Potentieel mechanisme voor het cardioprotectieve effect van extra vierge olijfolie ontrafeld

Italiaanse onderzoekers hebben aangetoond dat extra vierge olijfolie de NOX2-activiteit naar beneden reguleert, wat wijst op deze enzymatische route als een mechanisme dat verantwoordelijk is voor de antioxiderende effecten ervan.

Door Negar Jamshidi
27 juli 2016 09:37 UTC
90

In een reeks recente klinische onderzoeken die zijn goedgekeurd door de ethische commissie van de Sapienza Universiteit van Rome, heeft een Italiaanse onderzoeksgroep voorlopig bewijs geleverd over het gunstige effect op korte termijn van extra vierge olijfolie (EVOO), het kenmerk van de Mediterraan dieet, op postprandiaal glycemisch en lipidenprofiel bij gezonde en pre-diabetische volwassenen. Tegelijkertijd ontdekte deze groep incretineregulatie als een plausibel onderliggend mechanisme voor EVOO-antioxidant en cardioprotectieve effecten.

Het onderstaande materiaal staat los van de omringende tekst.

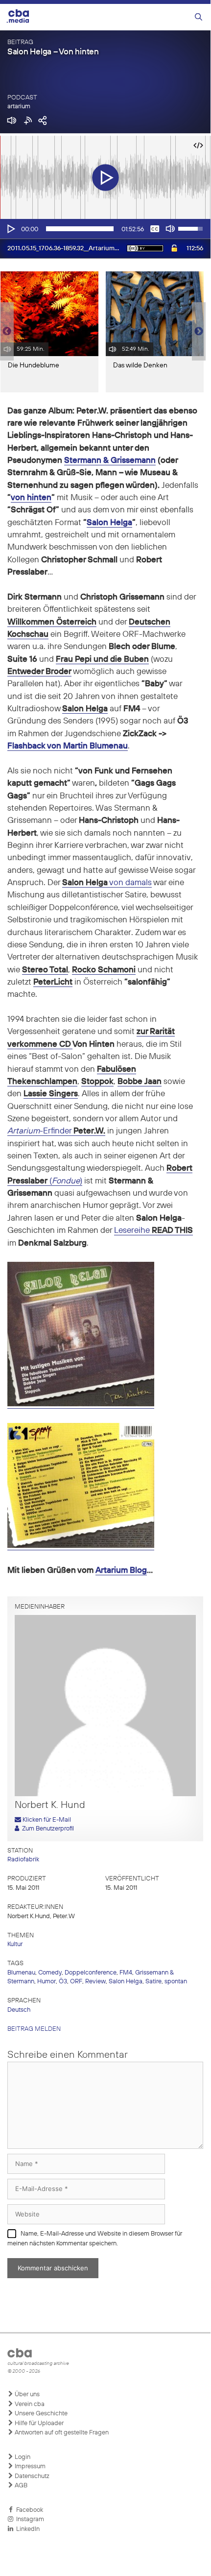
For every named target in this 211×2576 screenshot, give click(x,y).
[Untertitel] (155, 229)
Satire (153, 1981)
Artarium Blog (121, 1570)
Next (199, 332)
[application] (105, 229)
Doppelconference (91, 1973)
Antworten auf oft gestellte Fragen (61, 2433)
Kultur (15, 1944)
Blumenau (21, 1973)
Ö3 (63, 1981)
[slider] (80, 228)
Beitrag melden (34, 2029)
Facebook (28, 2510)
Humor (46, 1981)
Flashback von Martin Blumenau (67, 746)
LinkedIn (26, 2529)
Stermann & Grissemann (110, 461)
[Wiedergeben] (10, 229)
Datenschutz (31, 2476)
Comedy (50, 1973)
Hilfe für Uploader (38, 2423)
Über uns (26, 2394)
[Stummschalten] (170, 229)
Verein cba (29, 2404)
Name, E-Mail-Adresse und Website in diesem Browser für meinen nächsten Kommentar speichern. (94, 2239)
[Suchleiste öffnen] (198, 17)
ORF (76, 1981)
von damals (130, 883)
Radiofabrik (23, 1859)
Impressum (29, 2466)
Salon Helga (109, 523)
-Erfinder (56, 1131)
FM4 (125, 1973)
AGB (20, 2485)
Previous (5, 332)
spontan (175, 1981)
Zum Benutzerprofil (46, 1829)
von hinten (31, 498)
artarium (18, 106)
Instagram (28, 2519)
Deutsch (18, 2010)
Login (21, 2457)
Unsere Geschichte (40, 2413)
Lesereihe (133, 1231)
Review (95, 1981)
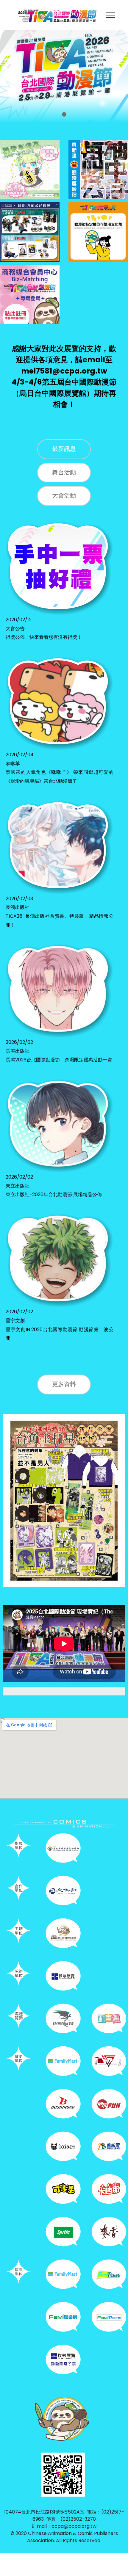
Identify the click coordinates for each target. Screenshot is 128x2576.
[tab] (64, 449)
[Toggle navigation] (110, 15)
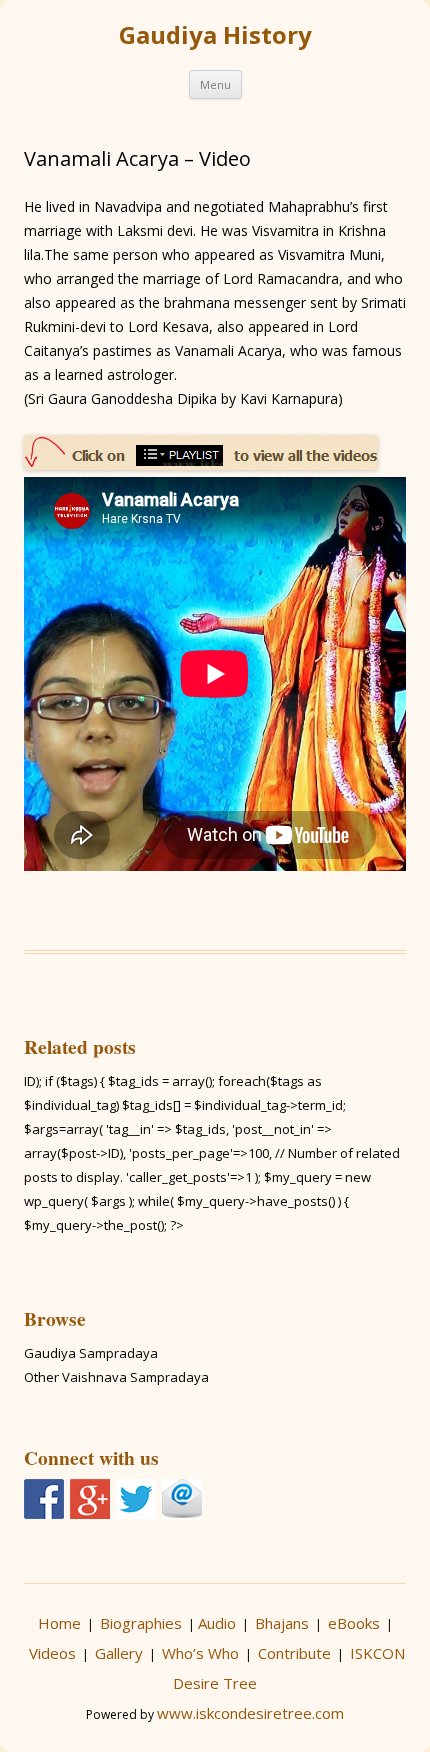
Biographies (141, 1623)
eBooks (354, 1623)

Ondanks robuust klinisch bewijs dat het mediterraan dieet, met name het hoofdbestanddeel extra vierge olijfolie (EVOO), in verband brengt met een lager risico op vaatziekten, was er tot nu toe geen duidelijke indicatie hoe het zijn vasculaire beschermende effecten kan uitoefenen. Bovendien is postprandiale glycemie in verband gebracht met een hogere prevalentie van cardiovasculaire uitkomsten in de algemene bevolking.
Zie ook:Voordelen voor de gezondheid van olijfolie
In de eerste reeks studies gepubliceerd in Atherosclerose, demonstreerde de Italiaanse groep niet alleen de "beschermend effect van EVOO op een aantal markers van oxidatieve stress”, maar ook "toonde voor het eerst aan dat extra vierge olijfolie de NOX2-activiteit naar beneden reguleerde, wat wees op deze enzymatische route als een mechanisme dat verantwoordelijk is voor de antioxiderende activiteit van extra vierge olijfolie."

De auteurs wezen op de mogelijkheid dat EVOO zijn effect kan uitoefenen via andere enzymatische routes bij de controle van postprandiale oxidatieve stress.

Vorig jaar ging de onderzoeksgroep een stap verder en toonde bij gezonde volwassen vrijwilligers aan dat een maaltijd met toegevoegde EVOO geassocieerd is met verminderde postprandiale oxidatieve stress en verbeterde postprandiale glycemie via incretineregulatiemechanisme.

Van incretinehormonen zoals glucagonachtig peptide‑1 (GLP1) en glucoseafhankelijk insulinotroop peptide (GIP) is bekend dat ze insulinesecretie induceren en de postprandiale glykemische controle significant beïnvloeden. Deze incretines worden snel gedeactiveerd door het alomtegenwoordige dipeptidyl-peptidase-4 (DPP-4) enzym, waardoor de insulinesecretie wordt verlaagd.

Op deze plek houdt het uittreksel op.